> Passage:
Traci Dority-Shanklin: 13:23

This is something that in adoption is a really important piece is to acknowledge that, this was something that they didn't choose. They had no control over it. It isn't about them. It wasn't, but for a child, their self-esteem is so caught up in that. And I think that, as you were saying it, I was like, it's interesting that, look, I learned that after I was a stepmom, and I think it's really fascinating that it's on the adoption world, which is a whole other conversation that we could certainly have. I would think that you'd have a lot of insight on, but in that world, it's very prominent to say, “This wasn't your fault.” This didn't, it was too, it was an adult decision to have that conversation. And to say, “I know you didn't want this and we're going to work through this together.” But, I think it's interesting that as blended families, we sort of avoid that conversation. And it seems so obvious, but yet to our original statements at the very top of this interview and, conversation, we don't in the blended family world, we really just don't want to acknowledge it. There's so -- I don't know -- it's so much baggage or something that we're bringing to it, and then we want to make it all so perfect. Instead of just being so honest with it, isn't necessarily all perfect. Your relationship might be beautiful and amazing and lovely. And I, there's no doubt that when you, it's a big decision to blend families. So, there's a lot of love that exists to making you want to do that. But, there's also all this other stuff under the surface that has to be addressed.

> Excerpted records:
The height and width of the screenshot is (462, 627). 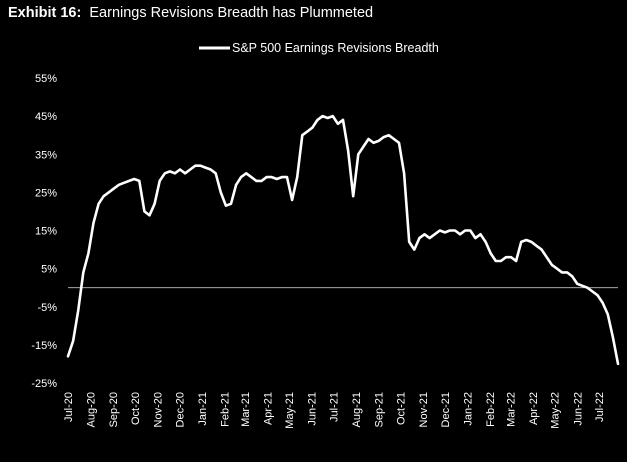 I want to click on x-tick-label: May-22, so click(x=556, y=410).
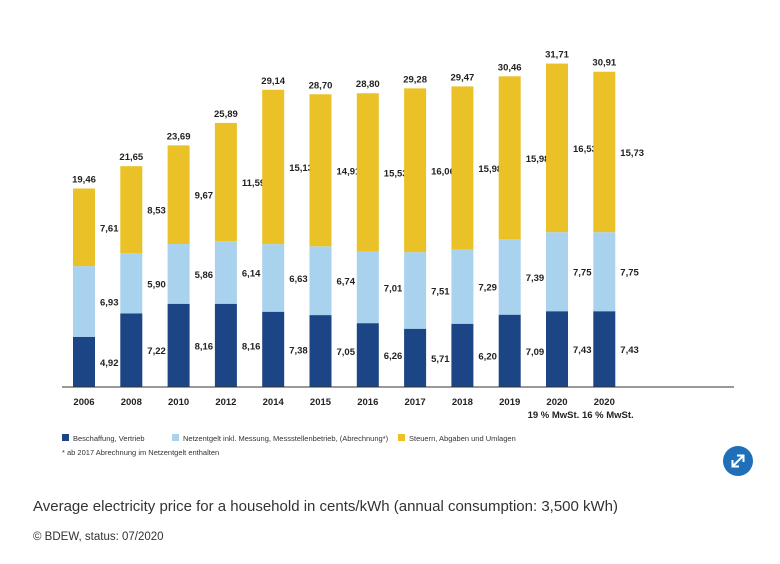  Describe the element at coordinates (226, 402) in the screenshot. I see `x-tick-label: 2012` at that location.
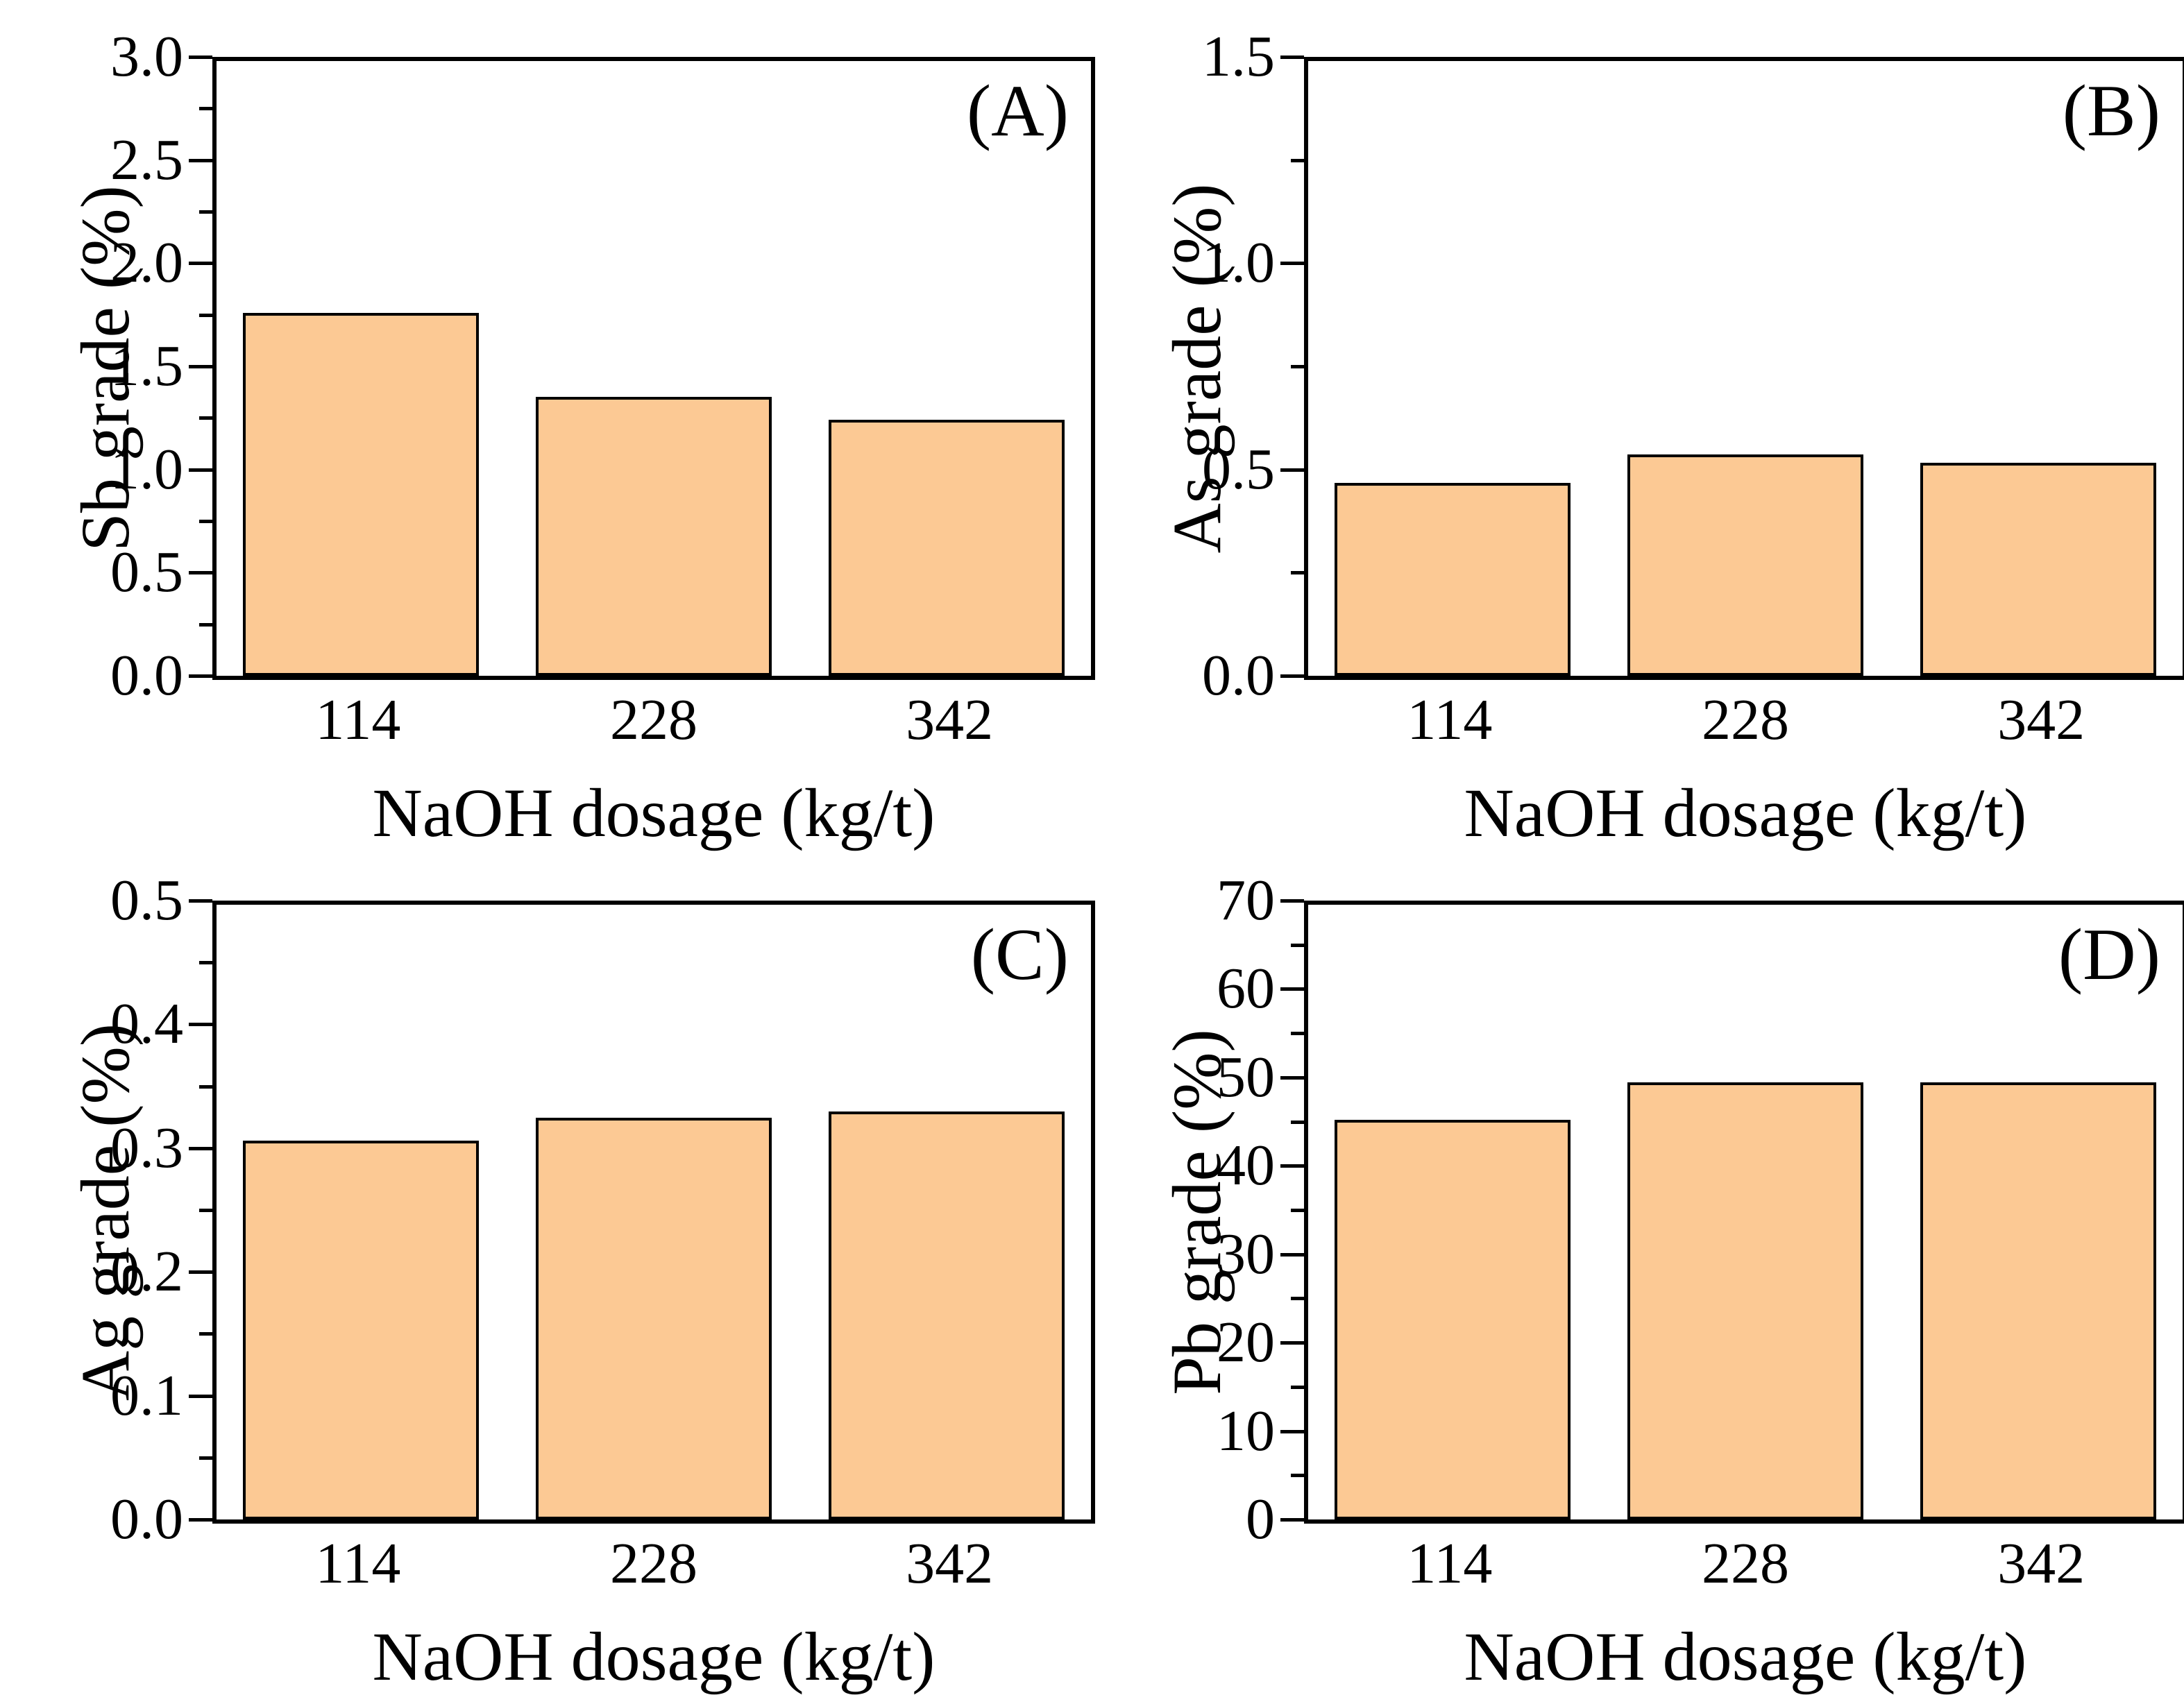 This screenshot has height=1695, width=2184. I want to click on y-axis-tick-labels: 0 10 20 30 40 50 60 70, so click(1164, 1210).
==
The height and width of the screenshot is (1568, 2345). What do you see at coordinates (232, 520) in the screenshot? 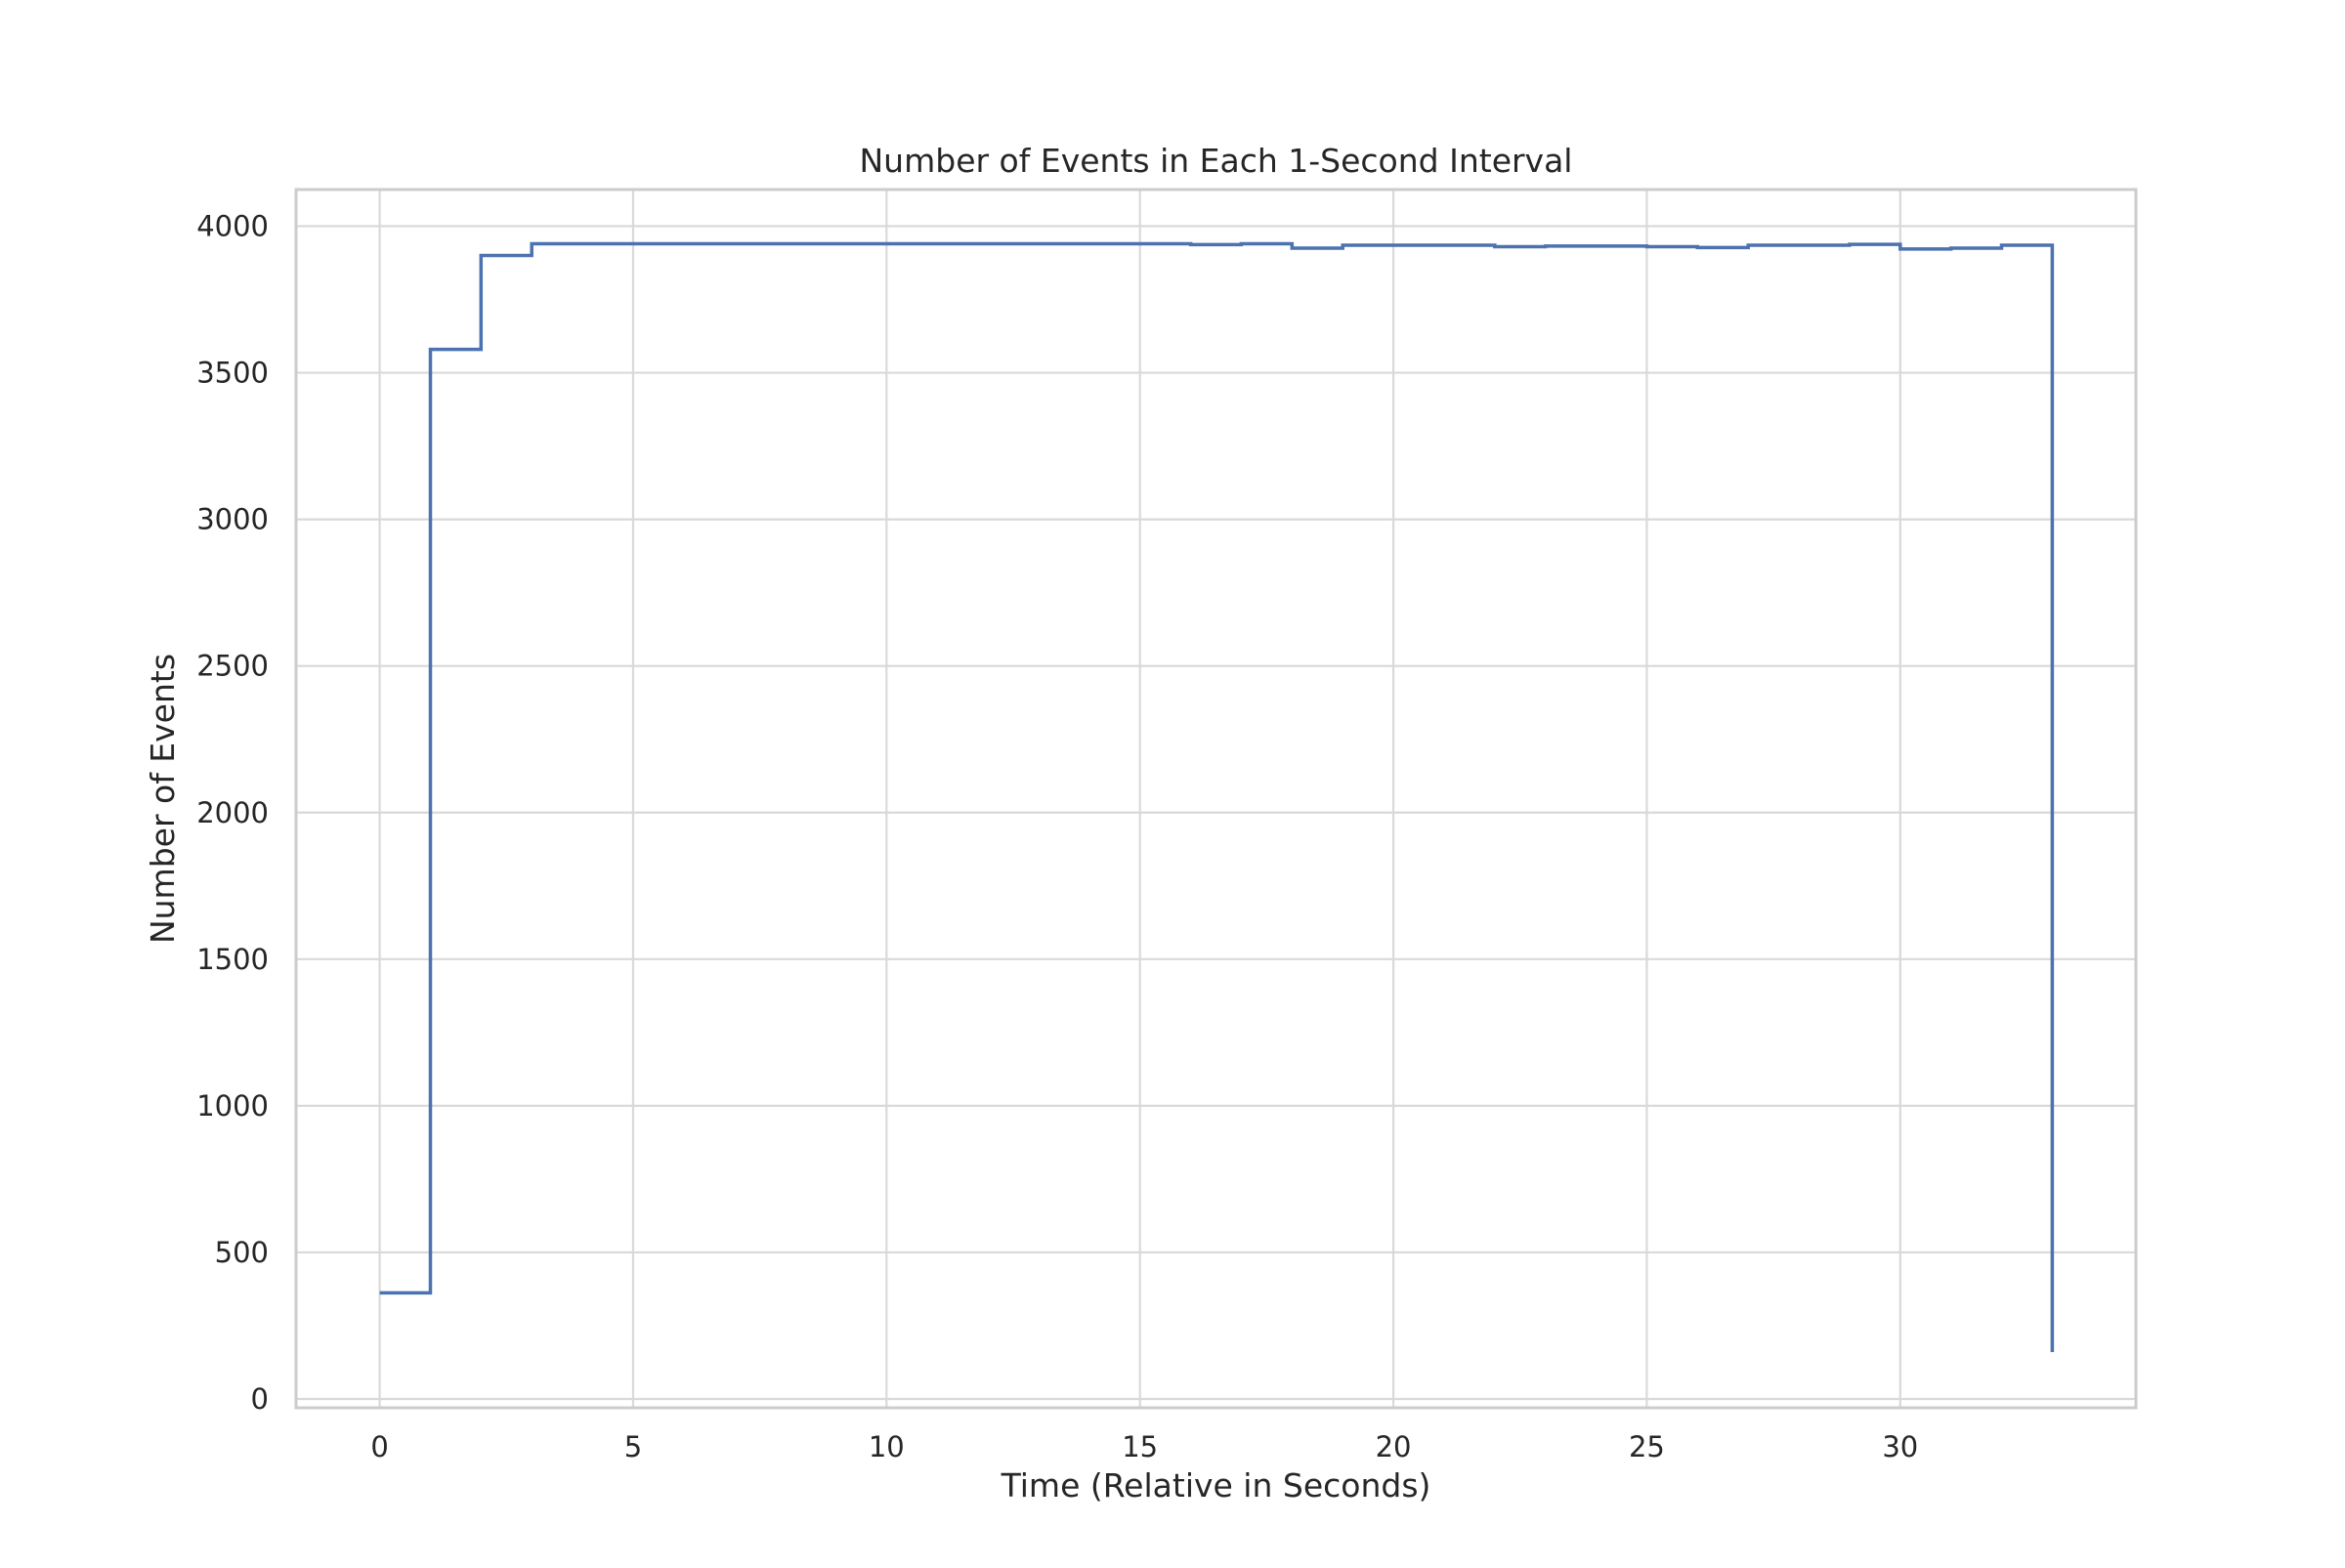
==
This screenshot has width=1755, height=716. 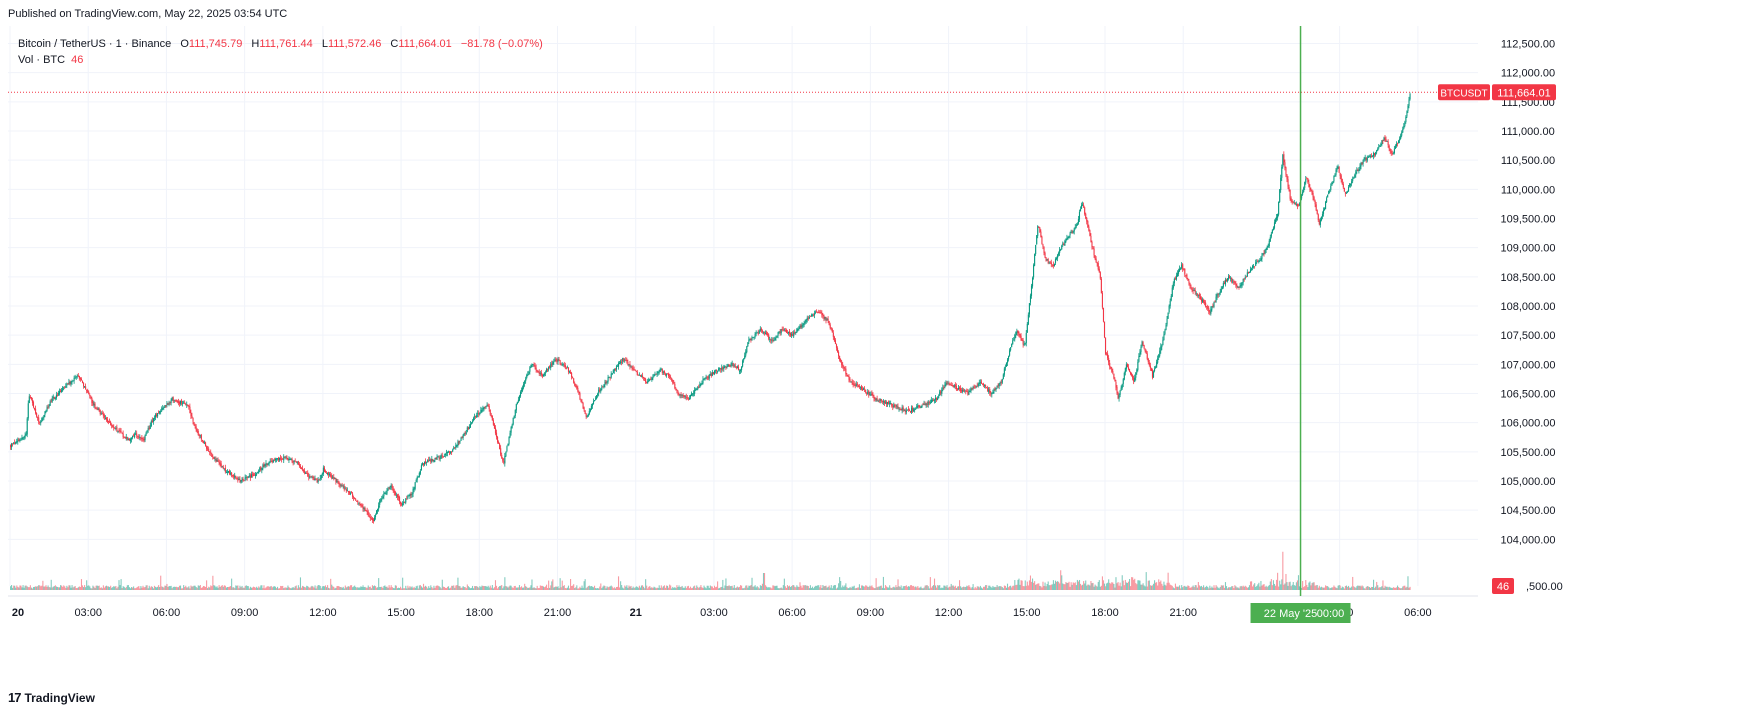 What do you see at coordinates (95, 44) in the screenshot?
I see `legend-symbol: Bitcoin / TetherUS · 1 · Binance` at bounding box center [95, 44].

> Directions: In the interview transcript, what does the speaker say is very prominent to tell a child in the adoption world? These lines come from a separate source, not from the interview transcript.

> Response: “This wasn't your fault.”